▶ **Your objective**
Copy out all of the data below with no alterations.
START Data under study
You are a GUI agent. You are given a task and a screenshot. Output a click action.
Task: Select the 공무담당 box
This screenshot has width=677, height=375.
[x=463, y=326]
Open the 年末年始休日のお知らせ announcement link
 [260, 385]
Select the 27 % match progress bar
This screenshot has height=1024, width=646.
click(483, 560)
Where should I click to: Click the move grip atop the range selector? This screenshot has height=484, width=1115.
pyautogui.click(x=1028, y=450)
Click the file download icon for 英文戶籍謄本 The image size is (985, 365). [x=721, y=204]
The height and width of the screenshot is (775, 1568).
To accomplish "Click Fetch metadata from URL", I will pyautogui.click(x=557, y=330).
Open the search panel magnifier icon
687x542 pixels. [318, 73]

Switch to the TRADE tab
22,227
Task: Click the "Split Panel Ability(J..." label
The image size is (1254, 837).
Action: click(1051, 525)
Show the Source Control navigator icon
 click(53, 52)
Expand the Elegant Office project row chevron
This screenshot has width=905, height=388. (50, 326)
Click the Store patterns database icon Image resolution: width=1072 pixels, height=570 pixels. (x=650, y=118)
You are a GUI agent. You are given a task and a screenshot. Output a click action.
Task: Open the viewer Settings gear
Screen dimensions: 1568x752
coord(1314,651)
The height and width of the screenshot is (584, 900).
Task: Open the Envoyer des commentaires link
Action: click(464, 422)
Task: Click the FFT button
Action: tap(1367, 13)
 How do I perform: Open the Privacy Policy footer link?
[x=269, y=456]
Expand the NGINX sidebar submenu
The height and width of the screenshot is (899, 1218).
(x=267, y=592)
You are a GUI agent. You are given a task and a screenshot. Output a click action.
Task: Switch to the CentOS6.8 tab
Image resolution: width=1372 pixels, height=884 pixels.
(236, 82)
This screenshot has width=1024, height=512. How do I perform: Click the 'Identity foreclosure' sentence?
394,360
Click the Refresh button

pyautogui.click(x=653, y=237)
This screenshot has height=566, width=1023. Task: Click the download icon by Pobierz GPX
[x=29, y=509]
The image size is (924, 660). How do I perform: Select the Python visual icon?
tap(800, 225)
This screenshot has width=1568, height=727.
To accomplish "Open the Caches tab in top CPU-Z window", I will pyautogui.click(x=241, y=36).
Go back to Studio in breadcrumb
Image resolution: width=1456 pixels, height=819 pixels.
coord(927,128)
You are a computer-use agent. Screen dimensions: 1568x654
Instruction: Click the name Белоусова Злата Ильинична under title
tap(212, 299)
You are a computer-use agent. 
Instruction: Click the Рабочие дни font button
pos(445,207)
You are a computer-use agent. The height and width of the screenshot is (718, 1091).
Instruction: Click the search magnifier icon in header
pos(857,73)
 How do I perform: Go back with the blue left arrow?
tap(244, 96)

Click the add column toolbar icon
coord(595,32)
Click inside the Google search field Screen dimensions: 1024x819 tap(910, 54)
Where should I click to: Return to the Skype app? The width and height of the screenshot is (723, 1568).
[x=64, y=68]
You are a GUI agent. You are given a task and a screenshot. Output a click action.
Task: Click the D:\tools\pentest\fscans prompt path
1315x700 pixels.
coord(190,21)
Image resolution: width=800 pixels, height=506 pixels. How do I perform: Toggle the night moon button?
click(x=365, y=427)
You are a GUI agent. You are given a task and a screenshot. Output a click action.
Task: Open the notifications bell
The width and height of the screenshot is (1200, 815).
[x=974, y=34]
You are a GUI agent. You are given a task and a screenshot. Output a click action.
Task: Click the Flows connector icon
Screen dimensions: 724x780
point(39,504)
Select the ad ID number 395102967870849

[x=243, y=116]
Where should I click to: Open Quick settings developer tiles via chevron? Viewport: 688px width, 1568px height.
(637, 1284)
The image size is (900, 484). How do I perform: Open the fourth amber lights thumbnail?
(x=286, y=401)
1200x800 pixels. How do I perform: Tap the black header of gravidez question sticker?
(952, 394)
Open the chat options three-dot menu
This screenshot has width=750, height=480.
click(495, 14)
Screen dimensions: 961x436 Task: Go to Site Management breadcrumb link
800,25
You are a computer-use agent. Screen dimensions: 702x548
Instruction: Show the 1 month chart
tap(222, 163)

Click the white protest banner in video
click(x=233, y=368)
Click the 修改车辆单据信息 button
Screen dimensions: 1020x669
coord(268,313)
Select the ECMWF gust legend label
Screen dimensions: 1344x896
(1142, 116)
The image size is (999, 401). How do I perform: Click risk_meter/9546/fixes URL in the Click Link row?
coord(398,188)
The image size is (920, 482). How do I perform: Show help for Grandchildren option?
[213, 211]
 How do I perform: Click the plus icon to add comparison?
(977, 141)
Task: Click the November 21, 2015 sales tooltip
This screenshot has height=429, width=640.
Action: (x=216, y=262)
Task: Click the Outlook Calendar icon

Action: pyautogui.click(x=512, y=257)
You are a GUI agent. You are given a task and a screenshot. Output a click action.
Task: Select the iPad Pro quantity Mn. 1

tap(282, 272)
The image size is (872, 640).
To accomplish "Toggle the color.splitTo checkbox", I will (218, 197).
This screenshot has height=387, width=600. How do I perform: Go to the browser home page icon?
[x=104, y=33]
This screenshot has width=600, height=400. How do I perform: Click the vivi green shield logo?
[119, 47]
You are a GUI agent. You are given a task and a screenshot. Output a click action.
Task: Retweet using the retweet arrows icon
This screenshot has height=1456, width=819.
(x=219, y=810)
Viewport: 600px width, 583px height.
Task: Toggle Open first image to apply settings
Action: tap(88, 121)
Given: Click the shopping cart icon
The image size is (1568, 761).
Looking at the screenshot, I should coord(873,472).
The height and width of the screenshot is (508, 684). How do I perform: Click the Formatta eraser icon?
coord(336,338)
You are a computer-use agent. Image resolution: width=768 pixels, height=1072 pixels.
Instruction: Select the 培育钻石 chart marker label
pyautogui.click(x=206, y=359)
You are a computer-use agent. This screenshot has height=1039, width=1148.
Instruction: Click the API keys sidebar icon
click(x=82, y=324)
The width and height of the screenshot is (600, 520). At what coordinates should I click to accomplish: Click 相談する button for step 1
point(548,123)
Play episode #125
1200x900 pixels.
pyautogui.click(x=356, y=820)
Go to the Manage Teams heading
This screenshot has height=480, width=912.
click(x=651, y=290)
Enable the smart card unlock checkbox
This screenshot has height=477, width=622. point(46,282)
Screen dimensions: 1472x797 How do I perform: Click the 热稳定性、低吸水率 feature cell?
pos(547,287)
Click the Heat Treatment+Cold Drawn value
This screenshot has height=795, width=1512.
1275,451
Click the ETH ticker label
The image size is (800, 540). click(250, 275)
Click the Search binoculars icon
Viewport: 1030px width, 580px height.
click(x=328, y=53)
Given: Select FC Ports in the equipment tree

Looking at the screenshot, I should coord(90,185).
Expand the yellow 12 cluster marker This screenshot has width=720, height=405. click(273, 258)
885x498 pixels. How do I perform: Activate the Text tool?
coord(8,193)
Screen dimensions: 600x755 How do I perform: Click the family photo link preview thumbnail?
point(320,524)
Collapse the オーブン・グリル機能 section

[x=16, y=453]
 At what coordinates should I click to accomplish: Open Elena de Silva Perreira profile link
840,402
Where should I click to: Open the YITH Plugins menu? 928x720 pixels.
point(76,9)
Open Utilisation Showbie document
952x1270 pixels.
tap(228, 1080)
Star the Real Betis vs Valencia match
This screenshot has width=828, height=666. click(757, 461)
END Data under study
▶ **Solution below**
You are a GUI agent. You are given a task and a screenshot. Output a click action.
Task: Select the 공무담당 box
This screenshot has width=677, height=375.
[x=463, y=326]
Open the 年末年始休日のお知らせ announcement link
 [260, 385]
Select the 27 % match progress bar
This screenshot has height=1024, width=646.
click(483, 560)
Where should I click to: Click the move grip atop the range selector? This screenshot has height=484, width=1115.
pyautogui.click(x=1028, y=450)
Click the file download icon for 英文戶籍謄本 The image size is (985, 365). [x=721, y=204]
The height and width of the screenshot is (775, 1568).
To accomplish "Click Fetch metadata from URL", I will pyautogui.click(x=557, y=330).
Open the search panel magnifier icon
687x542 pixels. [318, 73]

Switch to the TRADE tab
22,227
Task: Click the "Split Panel Ability(J..." label
The image size is (1254, 837).
Action: click(1051, 525)
Show the Source Control navigator icon
 click(53, 52)
Expand the Elegant Office project row chevron
This screenshot has width=905, height=388. (50, 326)
Click the Store patterns database icon Image resolution: width=1072 pixels, height=570 pixels. (x=650, y=118)
You are a GUI agent. You are given a task and a screenshot. Output a click action.
Task: Open the viewer Settings gear
Screen dimensions: 1568x752
coord(1314,651)
The height and width of the screenshot is (584, 900).
Task: Open the Envoyer des commentaires link
Action: click(464, 422)
Task: Click the FFT button
Action: tap(1367, 13)
 How do I perform: Open the Privacy Policy footer link?
[x=269, y=456]
Expand the NGINX sidebar submenu
The height and width of the screenshot is (899, 1218).
(x=267, y=592)
You are a GUI agent. You are given a task and a screenshot. Output a click action.
Task: Switch to the CentOS6.8 tab
Image resolution: width=1372 pixels, height=884 pixels.
(236, 82)
This screenshot has width=1024, height=512. How do I perform: Click the 'Identity foreclosure' sentence?
394,360
Click the Refresh button

pyautogui.click(x=653, y=237)
This screenshot has height=566, width=1023. Task: Click the download icon by Pobierz GPX
[x=29, y=509]
The image size is (924, 660). How do I perform: Select the Python visual icon?
tap(800, 225)
This screenshot has width=1568, height=727.
To accomplish "Open the Caches tab in top CPU-Z window", I will pyautogui.click(x=241, y=36).
Go back to Studio in breadcrumb
Image resolution: width=1456 pixels, height=819 pixels.
coord(927,128)
You are a computer-use agent. Screen dimensions: 1568x654
Instruction: Click the name Белоусова Злата Ильинична under title
tap(212, 299)
You are a computer-use agent. 
Instruction: Click the Рабочие дни font button
pos(445,207)
You are a computer-use agent. The height and width of the screenshot is (718, 1091).
Instruction: Click the search magnifier icon in header
pos(857,73)
 How do I perform: Go back with the blue left arrow?
tap(244, 96)

Click the add column toolbar icon
coord(595,32)
Click inside the Google search field Screen dimensions: 1024x819 tap(910, 54)
Where should I click to: Return to the Skype app? The width and height of the screenshot is (723, 1568).
[x=64, y=68]
You are a GUI agent. You are given a task and a screenshot. Output a click action.
Task: Click the D:\tools\pentest\fscans prompt path
1315x700 pixels.
coord(190,21)
Image resolution: width=800 pixels, height=506 pixels. How do I perform: Toggle the night moon button?
click(x=365, y=427)
You are a GUI agent. You are given a task and a screenshot. Output a click action.
Task: Open the notifications bell
The width and height of the screenshot is (1200, 815).
[x=974, y=34]
You are a GUI agent. You are given a task and a screenshot. Output a click action.
Task: Click the Flows connector icon
Screen dimensions: 724x780
point(39,504)
Select the ad ID number 395102967870849

[x=243, y=116]
Where should I click to: Open Quick settings developer tiles via chevron? Viewport: 688px width, 1568px height.
(637, 1284)
The image size is (900, 484). How do I perform: Open the fourth amber lights thumbnail?
(x=286, y=401)
1200x800 pixels. How do I perform: Tap the black header of gravidez question sticker?
(952, 394)
Open the chat options three-dot menu
This screenshot has width=750, height=480.
click(495, 14)
Screen dimensions: 961x436 Task: Go to Site Management breadcrumb link
800,25
You are a computer-use agent. Screen dimensions: 702x548
Instruction: Show the 1 month chart
tap(222, 163)

Click the white protest banner in video
click(x=233, y=368)
Click the 修改车辆单据信息 button
Screen dimensions: 1020x669
coord(268,313)
Select the ECMWF gust legend label
Screen dimensions: 1344x896
(1142, 116)
The image size is (999, 401). How do I perform: Click risk_meter/9546/fixes URL in the Click Link row?
coord(398,188)
The image size is (920, 482). How do I perform: Show help for Grandchildren option?
[213, 211]
 How do I perform: Click the plus icon to add comparison?
(977, 141)
Task: Click the November 21, 2015 sales tooltip
This screenshot has height=429, width=640.
Action: (x=216, y=262)
Task: Click the Outlook Calendar icon

Action: pyautogui.click(x=512, y=257)
You are a GUI agent. You are given a task and a screenshot. Output a click action.
Task: Select the iPad Pro quantity Mn. 1

tap(282, 272)
The image size is (872, 640).
To accomplish "Toggle the color.splitTo checkbox", I will (218, 197).
This screenshot has height=387, width=600. How do I perform: Go to the browser home page icon?
[x=104, y=33]
This screenshot has width=600, height=400. How do I perform: Click the vivi green shield logo?
[119, 47]
You are a GUI agent. You are given a task and a screenshot. Output a click action.
Task: Retweet using the retweet arrows icon
This screenshot has height=1456, width=819.
(x=219, y=810)
Viewport: 600px width, 583px height.
Task: Toggle Open first image to apply settings
Action: tap(88, 121)
Given: Click the shopping cart icon
The image size is (1568, 761).
Looking at the screenshot, I should coord(873,472).
The height and width of the screenshot is (508, 684). How do I perform: Click the Formatta eraser icon?
coord(336,338)
You are a computer-use agent. Image resolution: width=768 pixels, height=1072 pixels.
Instruction: Select the 培育钻石 chart marker label
pyautogui.click(x=206, y=359)
You are a computer-use agent. This screenshot has height=1039, width=1148.
Instruction: Click the API keys sidebar icon
click(x=82, y=324)
The width and height of the screenshot is (600, 520). At what coordinates should I click to accomplish: Click 相談する button for step 1
point(548,123)
Play episode #125
1200x900 pixels.
pyautogui.click(x=356, y=820)
Go to the Manage Teams heading
This screenshot has height=480, width=912.
click(x=651, y=290)
Enable the smart card unlock checkbox
This screenshot has height=477, width=622. point(46,282)
Screen dimensions: 1472x797 How do I perform: Click the 热稳定性、低吸水率 feature cell?
pos(547,287)
Click the Heat Treatment+Cold Drawn value
This screenshot has height=795, width=1512.
1275,451
Click the ETH ticker label
The image size is (800, 540). click(250, 275)
Click the Search binoculars icon
Viewport: 1030px width, 580px height.
click(x=328, y=53)
Given: Select FC Ports in the equipment tree

Looking at the screenshot, I should coord(90,185).
Expand the yellow 12 cluster marker This screenshot has width=720, height=405. click(273, 258)
885x498 pixels. How do I perform: Activate the Text tool?
coord(8,193)
Screen dimensions: 600x755 How do I perform: Click the family photo link preview thumbnail?
point(320,524)
Collapse the オーブン・グリル機能 section

[x=16, y=453]
 At what coordinates should I click to accomplish: Open Elena de Silva Perreira profile link
840,402
Where should I click to: Open the YITH Plugins menu? 928x720 pixels.
point(76,9)
Open Utilisation Showbie document
952x1270 pixels.
tap(228, 1080)
Star the Real Betis vs Valencia match
This screenshot has width=828, height=666. click(757, 461)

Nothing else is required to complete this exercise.